= Beginning of Section =
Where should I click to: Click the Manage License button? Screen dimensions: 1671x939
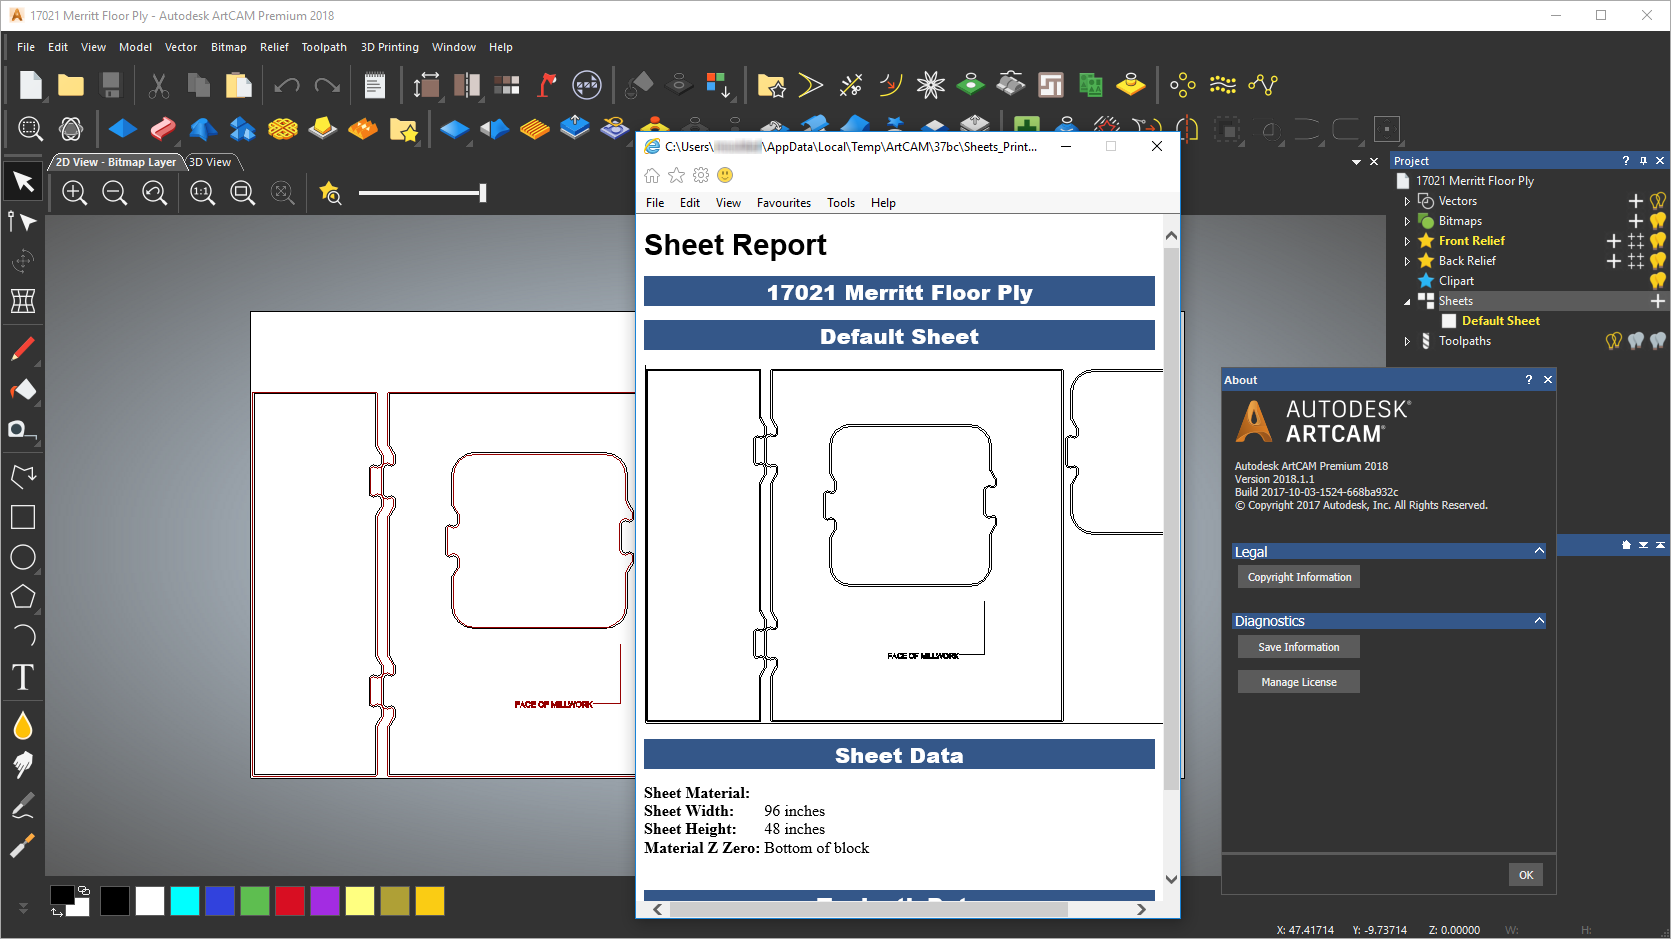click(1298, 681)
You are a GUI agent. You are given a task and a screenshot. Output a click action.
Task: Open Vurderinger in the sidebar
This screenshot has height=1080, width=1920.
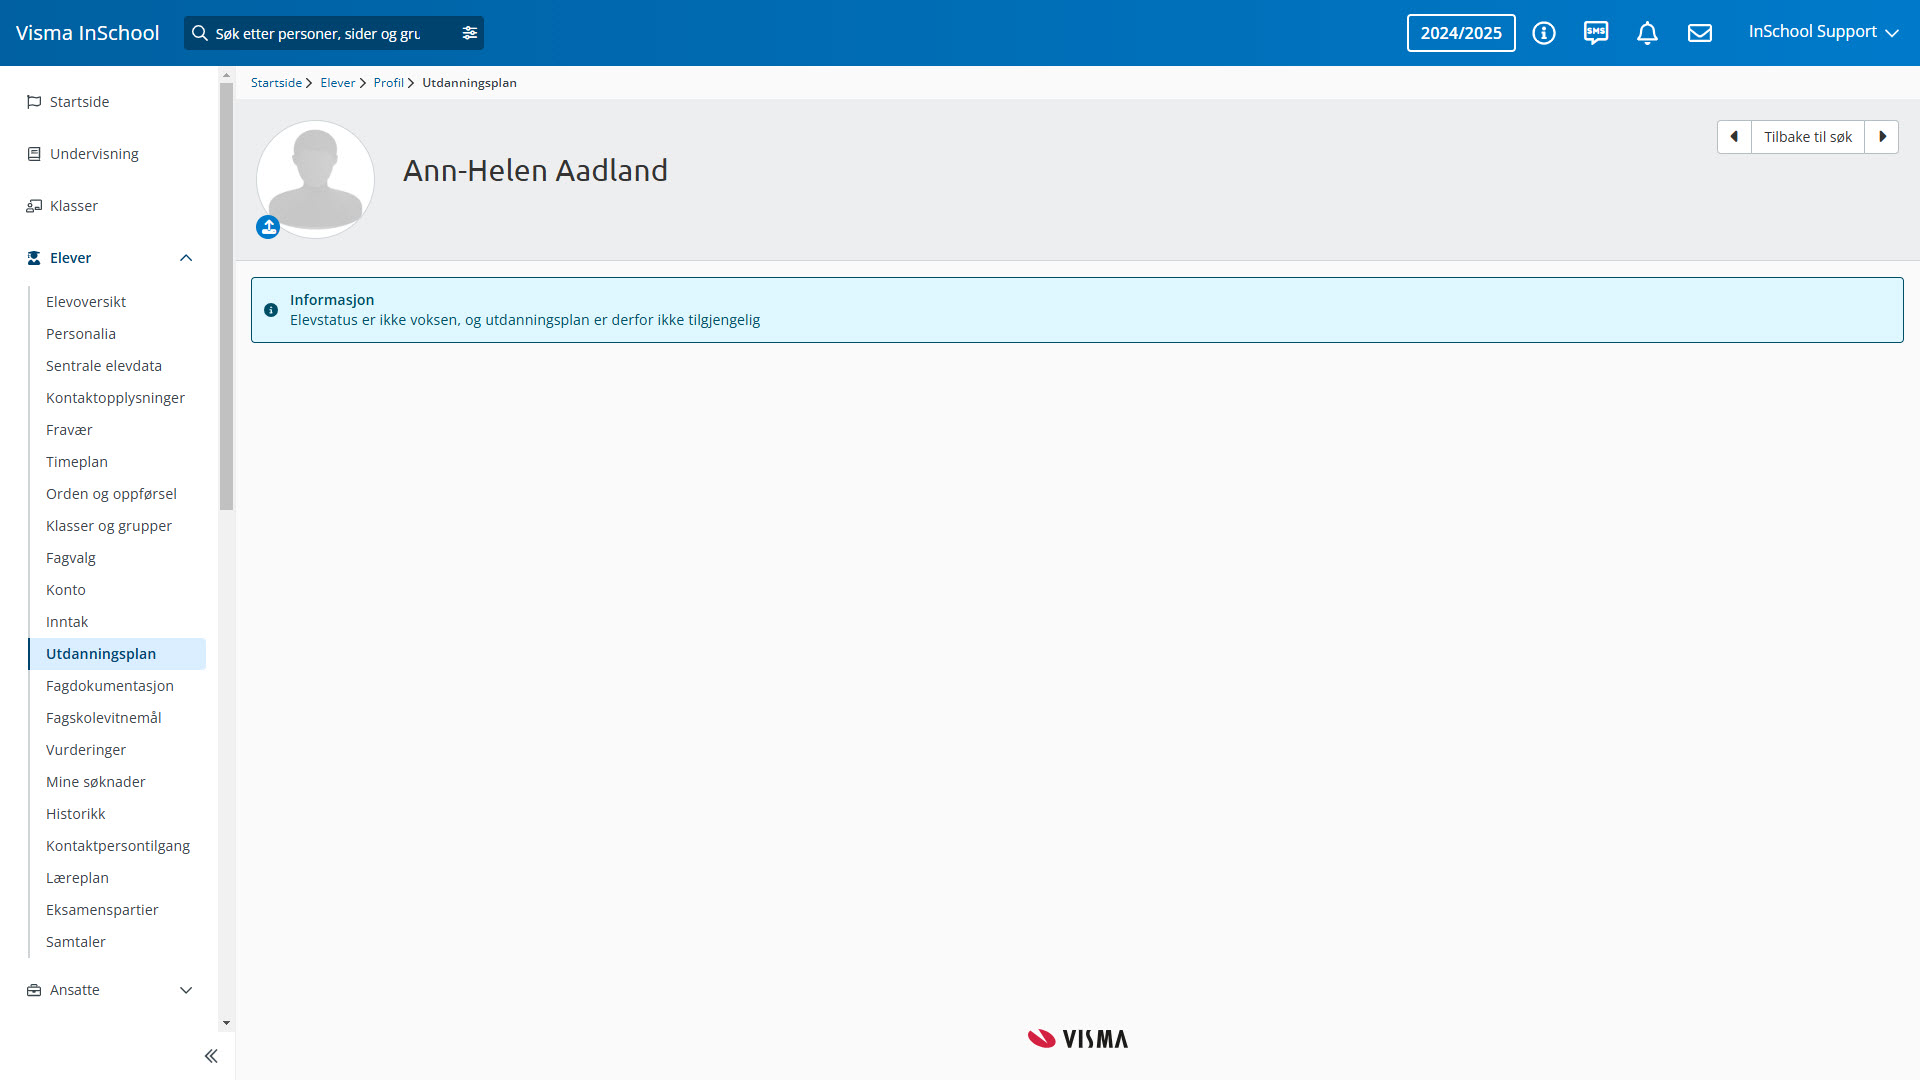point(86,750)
= End of Section =
§ PROBLEM DESCRIPTION
Each entry should be repeated exactly as it appears; the pictures stay out.

§ SOLUTION BELOW
Where should I click to: Click the Manage License button? Screen dimensions: 1671x939
click(1298, 681)
You are a GUI agent. You are given a task and a screenshot. Output a click action.
Task: Open Vurderinger in the sidebar
This screenshot has height=1080, width=1920.
point(86,750)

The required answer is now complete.